Concediamoci qualche minuto prima di rispondere e diamo un’occhiata al resto.

Nella prospettiva fenomenologica, il diritto è incontrato nell’ordine dell’ortonomia dei parlanti, in quanto si dispiega nell’interezza e unicità dell’io- il se stesso- e non in alcuni suoi frammenti parziali e funzionali (p. 43). L’ortonomia è vista oltre le categorie dell’eteronomia e dell’autonomia” (A. Argiroffi, Una Filosofia del diritto secondo Bruno Romano”). Un pizzico più urticante, vero?

E che vengono a significare (così, almeno direbbe il Commissario Montalbano) gli accenni ad un contraddittorio a battute asincrone e ad una motivazione che deve spingersi ai confini dell’ermetismo per punti didascalici (Cassazione penale)? Alzi la mano chi si sente capace di spiegarlo a parole sue.

E che dire di questa punta estrema per la quale “Se l’ipotiposi del sentimento personale, prostergando i prolegomeni della mia subcoscienza, fosse capace di reintegrare il proprio subiettivismo alla genesi delle concomitanze, allora io rappresenterei l’autofrasi della sintomatica contemporanea che non sarebbe altro che la trasmificazione esopolomaniaca” (E. Petrolini, Gastone)? Forse che ci voleva un comico per coniare il vero ermetismo, quello fine a se stesso e quindi incomprensibile a tutti, perfino al suo autore.

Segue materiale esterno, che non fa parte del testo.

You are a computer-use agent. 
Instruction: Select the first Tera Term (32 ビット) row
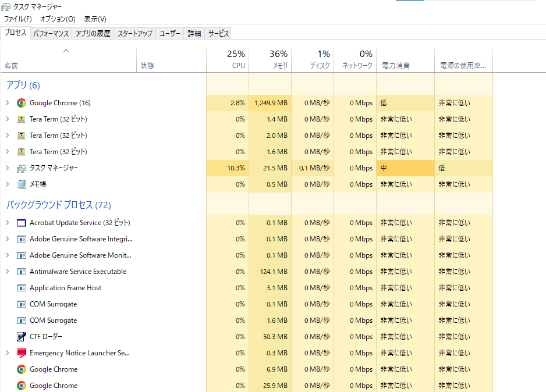coord(58,119)
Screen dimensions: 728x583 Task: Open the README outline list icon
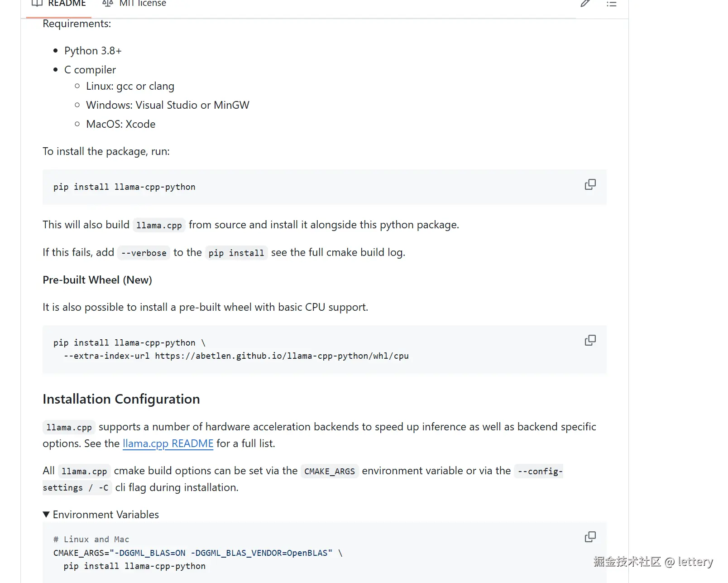point(612,4)
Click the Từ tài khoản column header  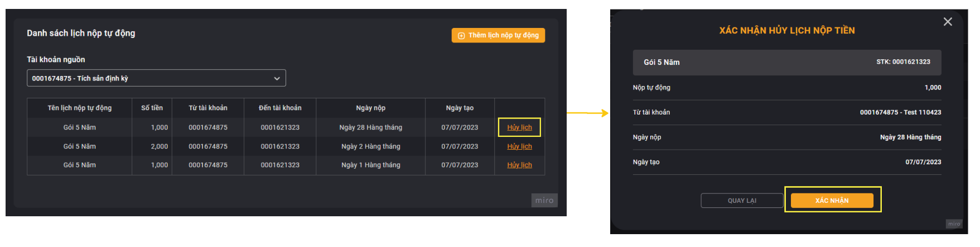[208, 108]

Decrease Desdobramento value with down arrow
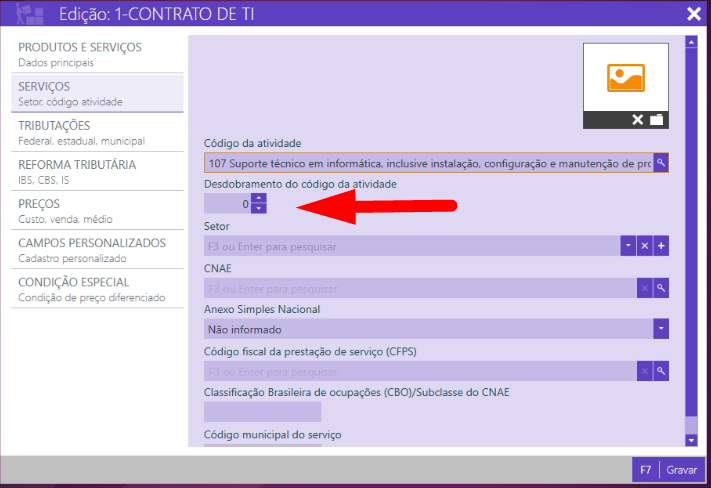(259, 209)
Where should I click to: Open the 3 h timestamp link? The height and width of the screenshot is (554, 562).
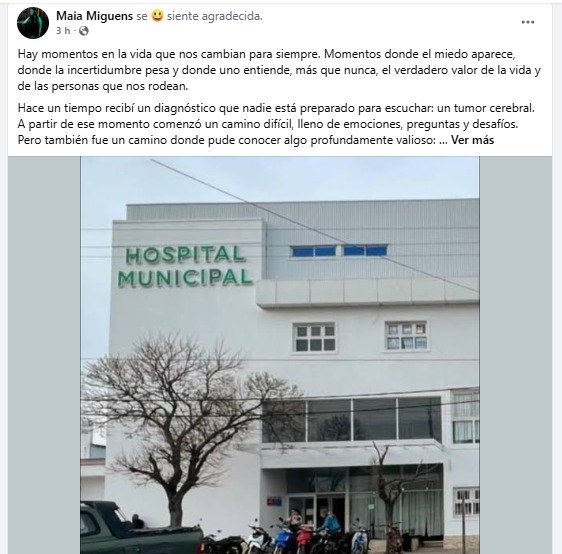click(x=63, y=31)
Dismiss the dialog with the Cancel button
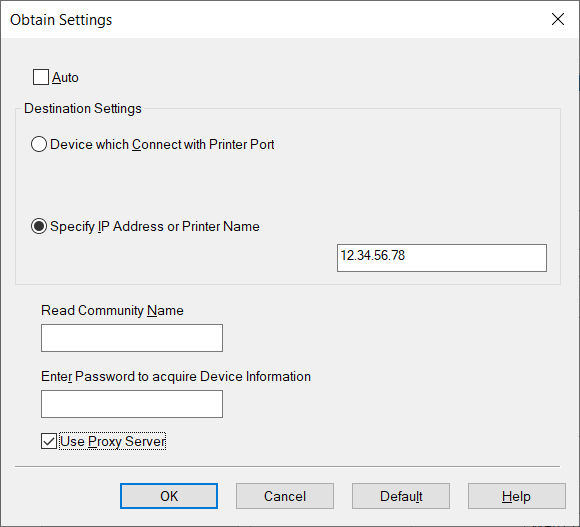The height and width of the screenshot is (527, 580). point(285,496)
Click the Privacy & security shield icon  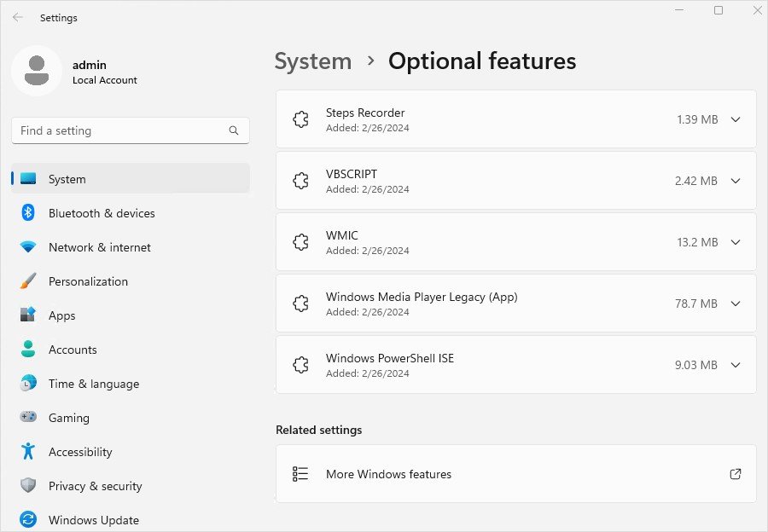(x=26, y=486)
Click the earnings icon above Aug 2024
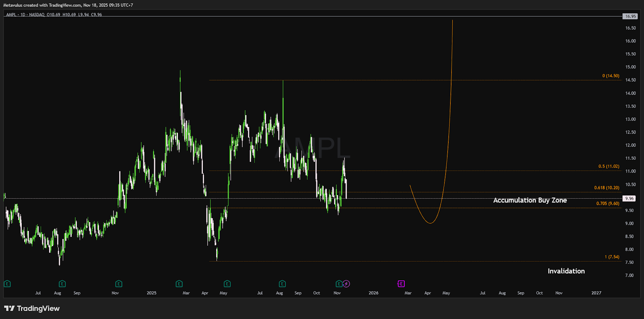 point(62,284)
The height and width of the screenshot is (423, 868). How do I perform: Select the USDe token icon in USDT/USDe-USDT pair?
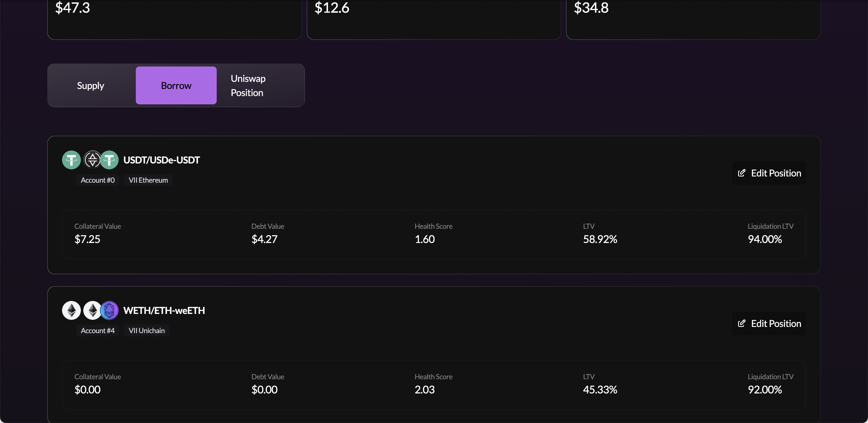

Esprimiamo pertanto, senza farla troppo lunga, l’opinione che il Ministro Giuli, se le sue parole fossero comparate con gli esempi successivi, spiccherebbe come un comunicatore di massa, un divulgatore degno del compianto Piero Angela.

 E non sapendo che altro fare, chiudiamo con le parole del poeta:

Non domandarci la formula che mondi possa aprirti

sì qualche storta sillaba e secca come un ramo.

Codesto solo oggi possiamo dirti,

ciò che non siamo, ciò che non vogliamo”.